Division of Pulmonary and Critical Care, Loyola University Health System, Stritch School of Medicine, USA.
Division of Pulmonary and Critical Care, Department of Medicine, University of California, San Francisco, USA.
Respir Med. 2022 Apr-May;195:106779. doi: 10.1016/j.rmed.2022.106779. Epub 2022 Mar 4.
Lymphangioleiomyomatosis (LAM) is an uncommon indication for lung transplantation. The use of mechanistic target of rapamycin (mTOR) inhibitors, which are the mainstay of treatment in progressive LAM, in patients awaiting lung transplant is controversial. We sought to examine worldwide practice patterns in use of mTOR inhibitors in LAM patients on the lung transplant waiting list.
We designed and disseminated an online survey about institution-specific practice patterns, particularly regarding listing LAM patients for lung transplant and use of mTOR inhibitors in those patients on the transplant waitlist.
Of the 49 unique respondent programs, 83.6% had previously listed a LAM patient for lung transplant. Thirteen centers allowed patients to continue on mTOR inhibitor until time of lung transplant. None of those centers reported any complications or deaths attributable to mTOR inhibitor adverse effects.

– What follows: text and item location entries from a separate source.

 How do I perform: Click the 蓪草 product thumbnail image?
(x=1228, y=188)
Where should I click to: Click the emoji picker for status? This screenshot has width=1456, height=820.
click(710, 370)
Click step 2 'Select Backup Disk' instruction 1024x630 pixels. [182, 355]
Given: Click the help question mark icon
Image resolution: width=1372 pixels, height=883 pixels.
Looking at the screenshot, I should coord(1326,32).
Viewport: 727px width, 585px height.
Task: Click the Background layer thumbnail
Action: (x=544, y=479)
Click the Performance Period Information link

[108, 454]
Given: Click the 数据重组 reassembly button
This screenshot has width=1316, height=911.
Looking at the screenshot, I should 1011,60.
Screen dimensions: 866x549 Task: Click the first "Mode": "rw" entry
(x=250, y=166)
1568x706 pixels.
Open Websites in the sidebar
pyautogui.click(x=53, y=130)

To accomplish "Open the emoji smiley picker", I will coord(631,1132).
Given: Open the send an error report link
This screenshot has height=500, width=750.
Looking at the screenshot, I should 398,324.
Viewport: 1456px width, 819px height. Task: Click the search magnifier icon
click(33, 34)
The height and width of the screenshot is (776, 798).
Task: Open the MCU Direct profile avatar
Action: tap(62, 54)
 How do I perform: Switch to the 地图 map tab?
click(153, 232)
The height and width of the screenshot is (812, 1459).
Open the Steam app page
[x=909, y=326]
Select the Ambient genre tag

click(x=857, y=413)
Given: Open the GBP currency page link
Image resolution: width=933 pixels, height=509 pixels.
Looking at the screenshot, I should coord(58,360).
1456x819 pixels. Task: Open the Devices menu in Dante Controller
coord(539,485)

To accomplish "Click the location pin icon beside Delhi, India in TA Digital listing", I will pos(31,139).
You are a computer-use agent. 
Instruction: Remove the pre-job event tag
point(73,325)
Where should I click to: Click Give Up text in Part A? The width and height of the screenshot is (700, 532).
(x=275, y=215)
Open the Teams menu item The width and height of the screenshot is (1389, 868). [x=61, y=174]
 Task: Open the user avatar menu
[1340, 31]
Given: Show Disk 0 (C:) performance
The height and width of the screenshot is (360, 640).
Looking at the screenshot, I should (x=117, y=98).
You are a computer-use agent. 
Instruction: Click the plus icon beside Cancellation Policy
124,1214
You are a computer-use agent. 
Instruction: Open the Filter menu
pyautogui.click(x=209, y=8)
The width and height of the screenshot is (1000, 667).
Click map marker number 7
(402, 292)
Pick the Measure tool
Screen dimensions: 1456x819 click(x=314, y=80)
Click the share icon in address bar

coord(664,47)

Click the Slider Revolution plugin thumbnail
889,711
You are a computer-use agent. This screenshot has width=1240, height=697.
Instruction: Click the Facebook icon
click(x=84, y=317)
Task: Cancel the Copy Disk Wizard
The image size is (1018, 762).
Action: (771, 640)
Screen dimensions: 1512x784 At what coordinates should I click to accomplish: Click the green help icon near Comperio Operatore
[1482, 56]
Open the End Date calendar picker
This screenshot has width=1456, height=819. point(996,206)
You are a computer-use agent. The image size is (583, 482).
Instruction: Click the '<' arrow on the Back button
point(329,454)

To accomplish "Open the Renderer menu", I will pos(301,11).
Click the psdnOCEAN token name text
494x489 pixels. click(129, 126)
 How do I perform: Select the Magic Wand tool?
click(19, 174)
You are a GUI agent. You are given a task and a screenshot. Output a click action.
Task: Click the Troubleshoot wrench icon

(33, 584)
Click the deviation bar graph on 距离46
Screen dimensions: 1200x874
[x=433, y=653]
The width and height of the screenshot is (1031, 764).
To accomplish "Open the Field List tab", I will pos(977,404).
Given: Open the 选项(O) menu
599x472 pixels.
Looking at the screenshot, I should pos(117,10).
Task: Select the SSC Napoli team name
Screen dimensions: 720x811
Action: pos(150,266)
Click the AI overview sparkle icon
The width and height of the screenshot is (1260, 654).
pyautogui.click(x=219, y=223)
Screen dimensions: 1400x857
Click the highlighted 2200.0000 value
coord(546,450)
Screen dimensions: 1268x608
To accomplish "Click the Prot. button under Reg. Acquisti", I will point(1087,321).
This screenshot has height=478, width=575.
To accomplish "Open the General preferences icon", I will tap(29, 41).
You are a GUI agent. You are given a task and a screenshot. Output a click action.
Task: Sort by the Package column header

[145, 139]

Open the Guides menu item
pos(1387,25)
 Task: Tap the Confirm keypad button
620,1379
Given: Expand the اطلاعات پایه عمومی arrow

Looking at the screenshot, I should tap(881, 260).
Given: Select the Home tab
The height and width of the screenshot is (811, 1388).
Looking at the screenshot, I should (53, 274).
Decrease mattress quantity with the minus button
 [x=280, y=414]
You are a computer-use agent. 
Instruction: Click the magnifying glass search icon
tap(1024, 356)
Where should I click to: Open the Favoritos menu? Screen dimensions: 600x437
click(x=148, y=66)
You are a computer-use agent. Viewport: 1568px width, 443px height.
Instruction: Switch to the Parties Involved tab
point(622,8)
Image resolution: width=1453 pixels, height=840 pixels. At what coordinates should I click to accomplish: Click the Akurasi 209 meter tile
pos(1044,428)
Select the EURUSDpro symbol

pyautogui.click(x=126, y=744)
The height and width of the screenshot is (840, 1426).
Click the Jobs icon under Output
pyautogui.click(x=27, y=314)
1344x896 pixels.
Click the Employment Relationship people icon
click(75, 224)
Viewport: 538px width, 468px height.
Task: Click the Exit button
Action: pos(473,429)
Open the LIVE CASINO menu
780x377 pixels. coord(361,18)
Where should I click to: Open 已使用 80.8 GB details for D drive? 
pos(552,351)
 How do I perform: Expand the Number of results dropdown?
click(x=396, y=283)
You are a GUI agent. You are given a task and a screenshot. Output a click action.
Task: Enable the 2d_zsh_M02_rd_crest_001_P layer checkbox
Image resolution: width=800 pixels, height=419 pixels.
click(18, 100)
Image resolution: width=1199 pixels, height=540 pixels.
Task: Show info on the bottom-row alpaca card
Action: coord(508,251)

There exists significant variability in practice patterns concerning the use of mTOR inhibitors in LAM patients on the lung transplant waiting list. Our survey suggests favorable outcomes for those patients that did continue mTOR inhibitor up to time of transplant. Further data regarding the risk of anastomotic complication with use of mTOR inhibitors in the pre-transplant period would help provide clarity in this debate.
淋巴管平滑肌瘤病(LAM)是肺移植的罕见适应证。在等待肺移植的患者中使用雷帕霉素靶蛋白(mTOR)抑制剂是治疗进展性 LAM 的主要方法,但这在临床上存在争议。我们旨在研究全球范围内在肺移植等候名单上的 LAM 患者中使用 mTOR 抑制剂的实践模式。
我们设计并分发了一份关于机构特定实践模式的在线调查,特别是关于将 LAM 患者列入肺移植名单以及在移植等候名单上的患者中使用 mTOR 抑制剂的问题。
在 49 个独特的回复项目中,83.6% 以前曾将 LAM 患者列入肺移植名单。13 个中心允许患者继续使用 mTOR 抑制剂直至进行肺移植。这些中心均未报告任何与 mTOR 抑制剂不良反应相关的并发症或死亡。
在肺移植等候名单上的 LAM 患者中使用 mTOR 抑制剂的实践模式存在显著差异。我们的调查表明,对于那些继续使用 mTOR 抑制剂直至移植的患者,其结果良好。在移植前使用 mTOR 抑制剂是否会增加吻合口并发症的风险,这方面的更多数据将有助于澄清这一争议。